Opinion publique, censure et propagande

Censure et propagande sont mises en place par les autorités dès le début du conflit, pour orienter et contrôler l’opinion publique.

La censure

La loi du 4 août 1914 interdit, sous peine d’emprisonnement, la publication d’informations militaires autres que celles communiquées par l’état-major. Par conséquent, les journaux sont réduits à retranscrire les informations de l’armée. La presse quotidienne régionale, comme le Cri de Toulouse ou le Journal du Lot, paraît toujours mais sur un nombre de pages limitées, car le papier comme l’information manquent.

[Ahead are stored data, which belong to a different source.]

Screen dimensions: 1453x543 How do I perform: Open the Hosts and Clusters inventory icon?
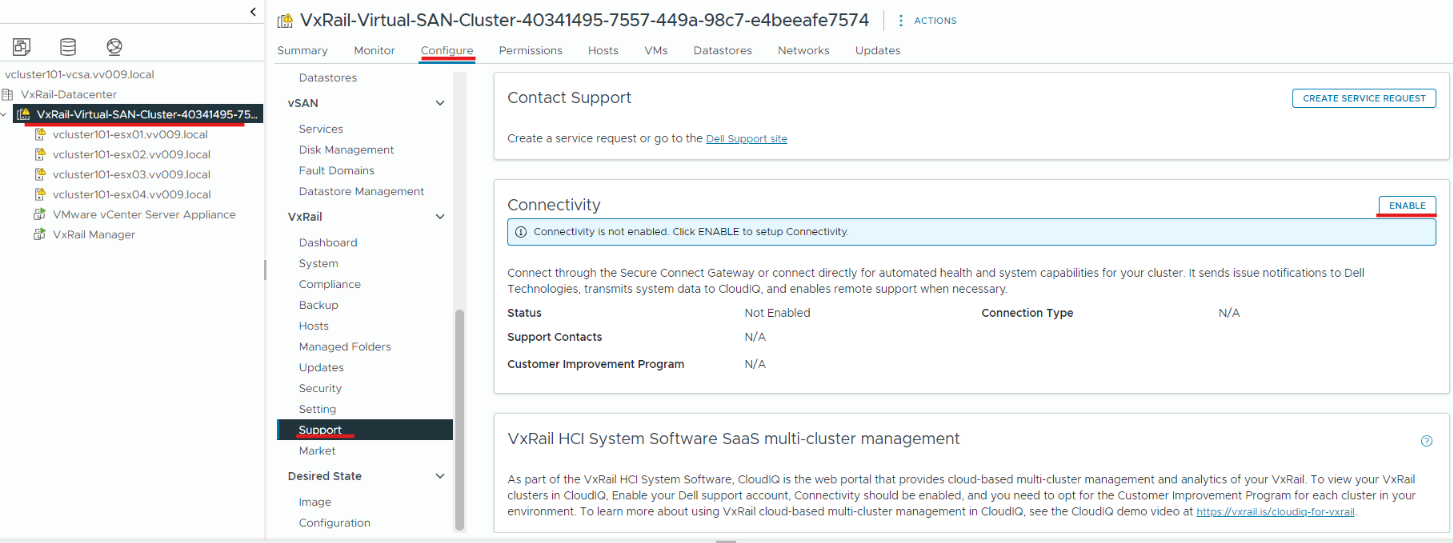click(x=22, y=47)
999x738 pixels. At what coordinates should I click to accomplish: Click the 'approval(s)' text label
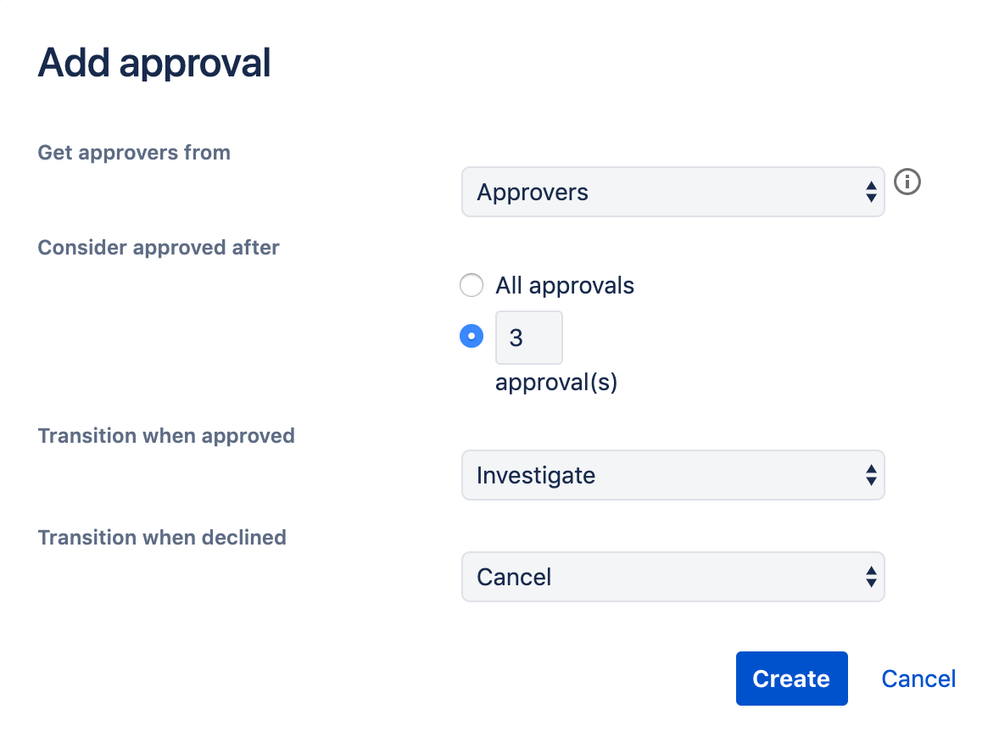(x=557, y=381)
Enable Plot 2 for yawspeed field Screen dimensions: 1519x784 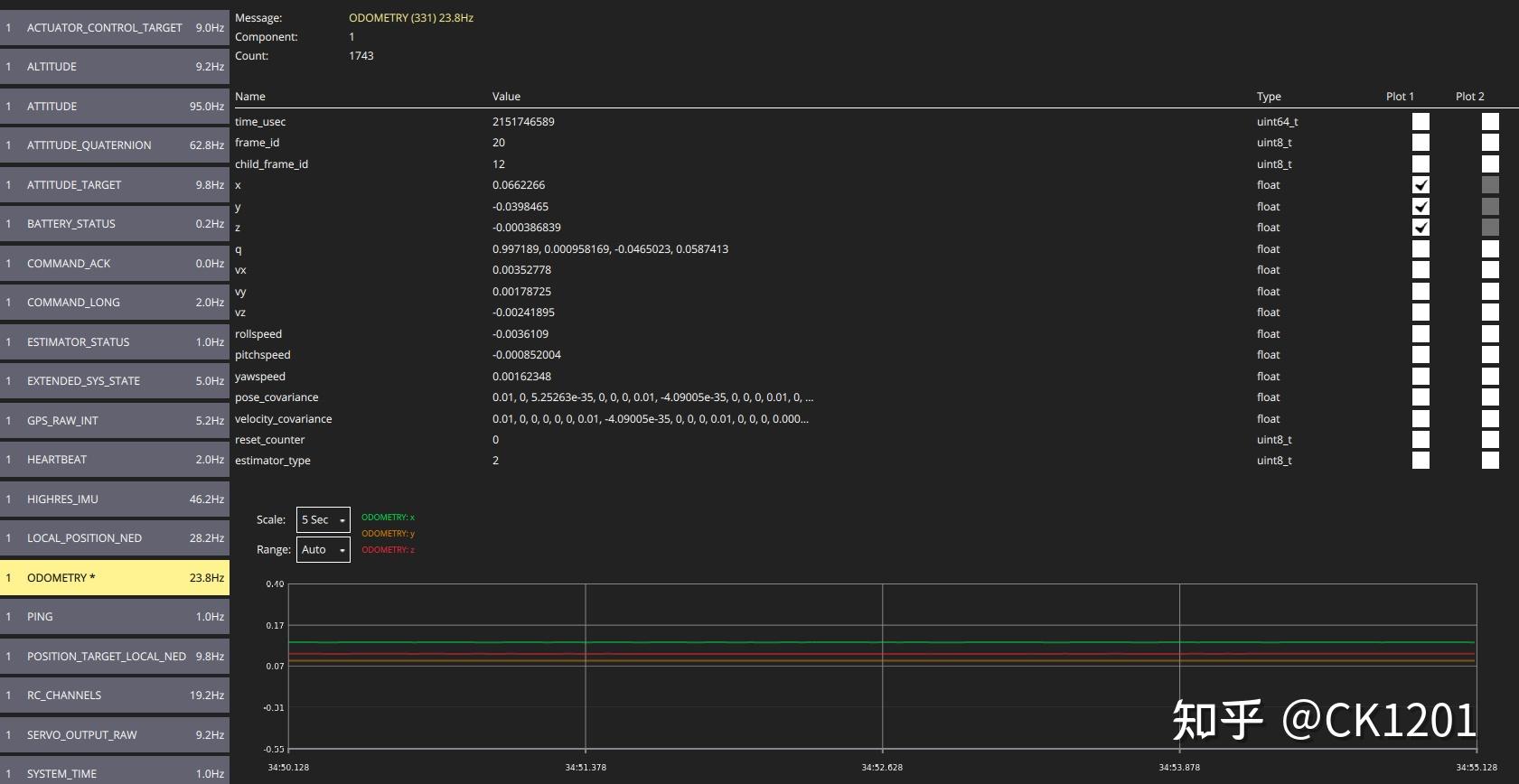point(1490,377)
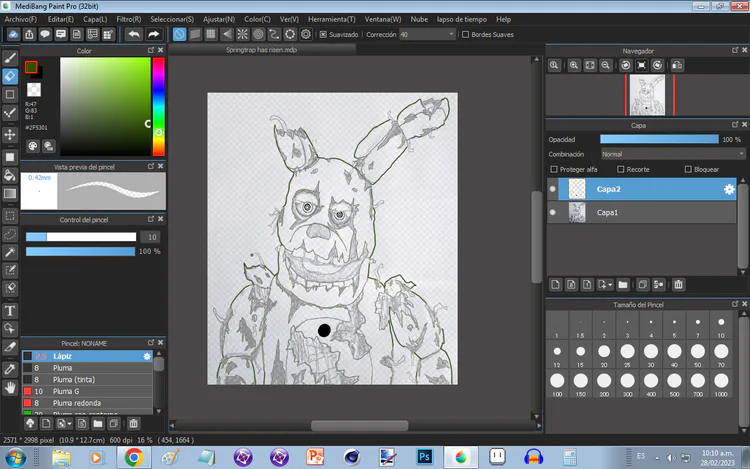Select the Eraser tool in the left toolbar
The image size is (750, 469).
[x=10, y=76]
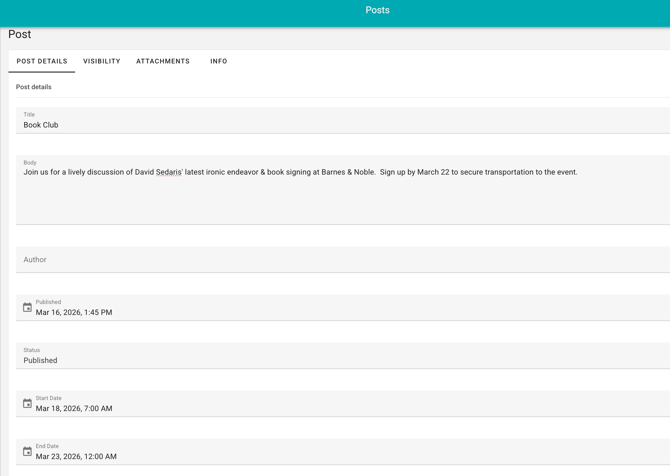Go to the Attachments tab

tap(163, 61)
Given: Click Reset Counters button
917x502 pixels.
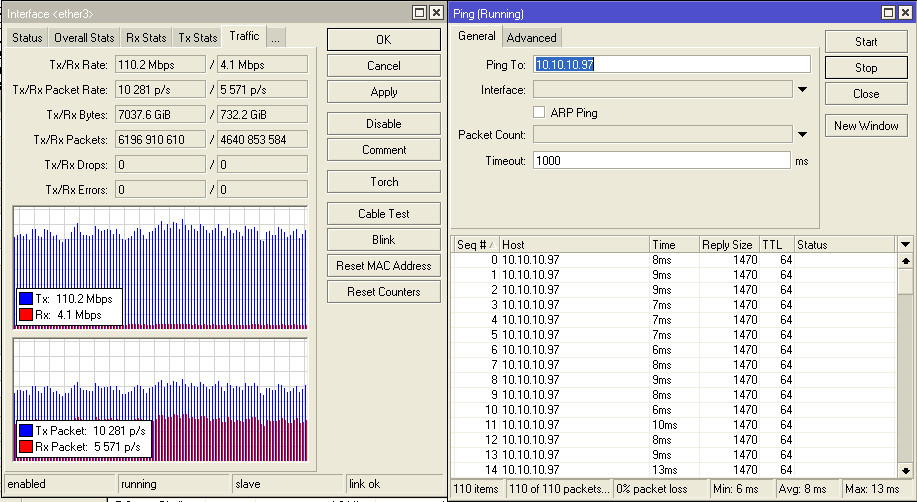Looking at the screenshot, I should (x=384, y=292).
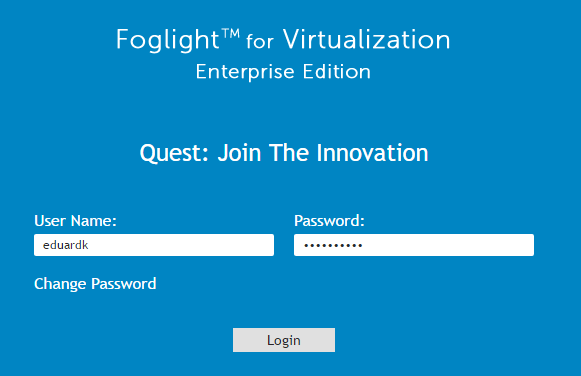The image size is (581, 376).
Task: Focus the Password input field
Action: coord(414,245)
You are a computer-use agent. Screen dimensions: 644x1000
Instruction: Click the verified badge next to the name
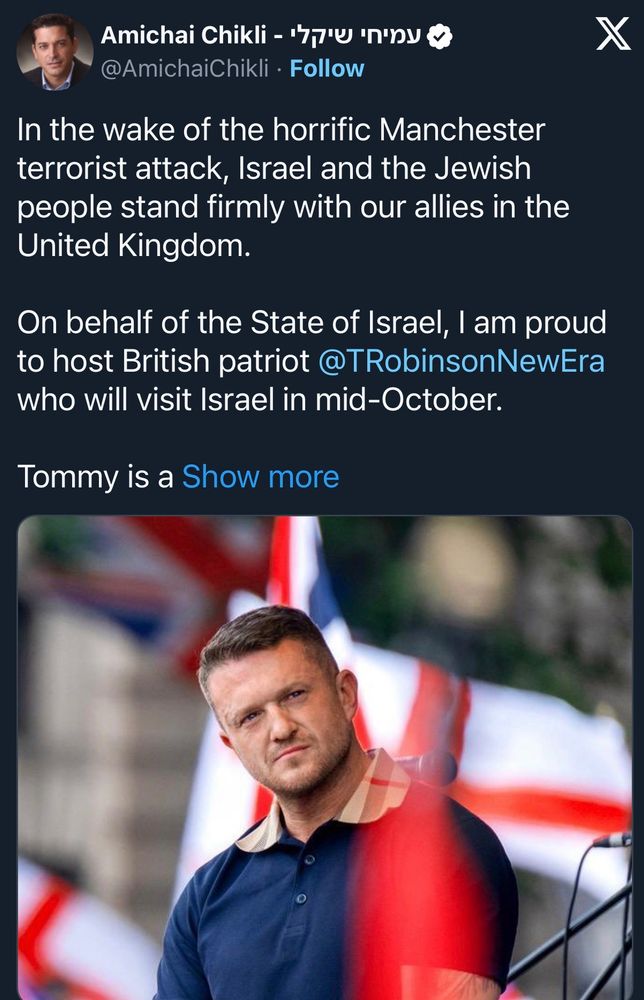[440, 37]
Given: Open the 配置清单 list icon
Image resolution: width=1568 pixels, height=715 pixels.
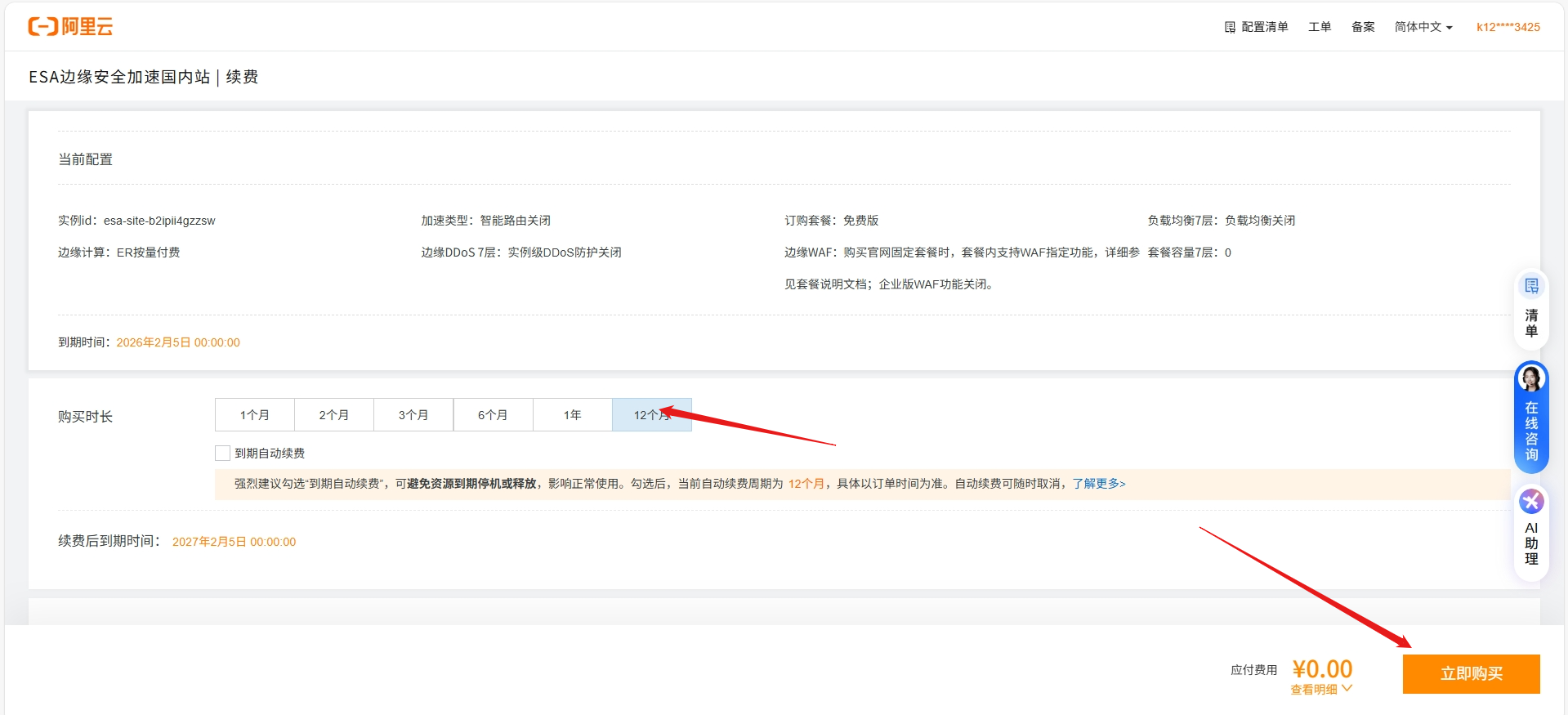Looking at the screenshot, I should (1230, 27).
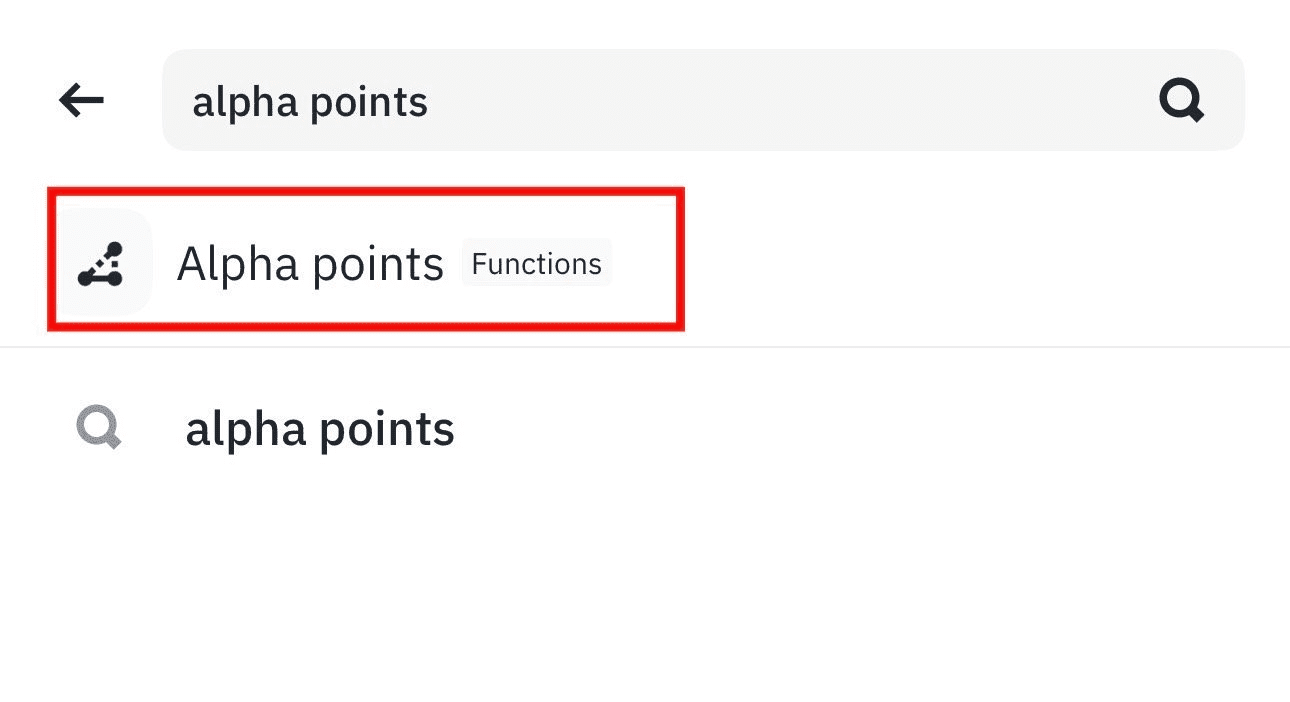1290x702 pixels.
Task: Place cursor after the word points in search
Action: (x=430, y=102)
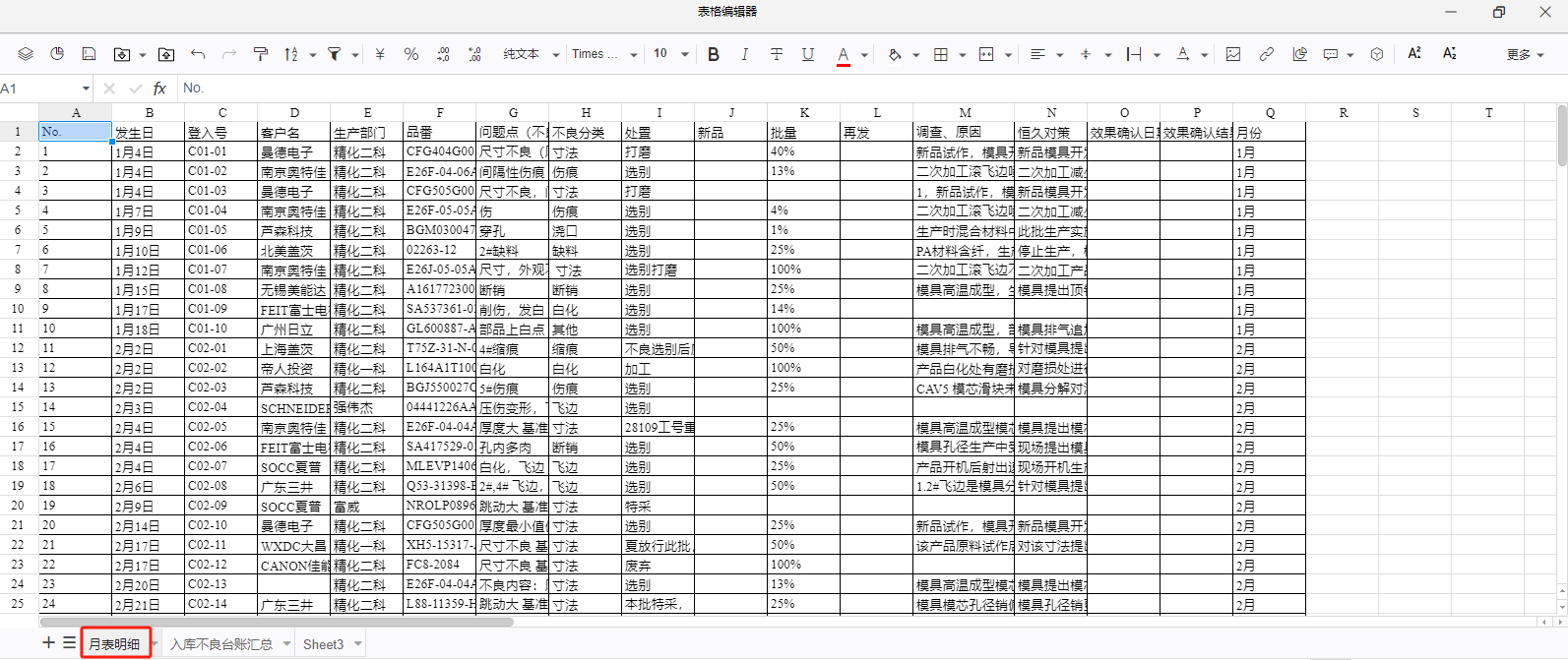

À contrario, c’est avec une grande liberté d’expression que les soldats au front rédigent et publient des « journaux des tranchées ». C’est le cas du Rire aux éclats, créé par un bataillon aveyronnais. Le courrier des soldats est en revanche soumis à la censure. À l’Arrière, la population est surveillée. Des rapports de gendarmerie faisant état d’opinions antimilitaristes sont transmis aux préfets. La police surveille particulièrement les militants syndicalistes ou anarchistes, qui portent de nombreuses revendications sociales depuis le XIXe siècle. Dans le bassin houiller de l’Aveyron, un ouvrier métallurgiste et militant anarcho-syndicaliste fait l’objet d’une enquête en 1917.

La propagande

La propagande est utilisée par le gouvernement pour aider les Français à supporter les privations et les encourager à soutenir l’effort de guerre. La presse est un des instruments de la propagande. Les affiches du Télégramme célèbrent les victoires des Armées Françaises et Alliées. Le quotidien La Dépêche publie un almanach orné de nombreuses illustrations traitant de la guerre. L’école et les instituteurs sont également impliqués dans la propagande et ont pour mission de renforcer le sentiment patriotique chez leurs élèves. À Toulouse, on distribue aux écoliers des cahiers d’écriture dont les couvertures représentent des scènes à la gloire de la Nation, de l’armée française et des alliés.  Les marraines de guerre, qui écrivent bénévolement aux soldats leur sont d’un grand réconfort. À Vabre dans le Tarn, une classe de jeunes filles et leur institutrice sont marraines de guerre d’Edmond Bernier, soldat au 9e régiment du génie.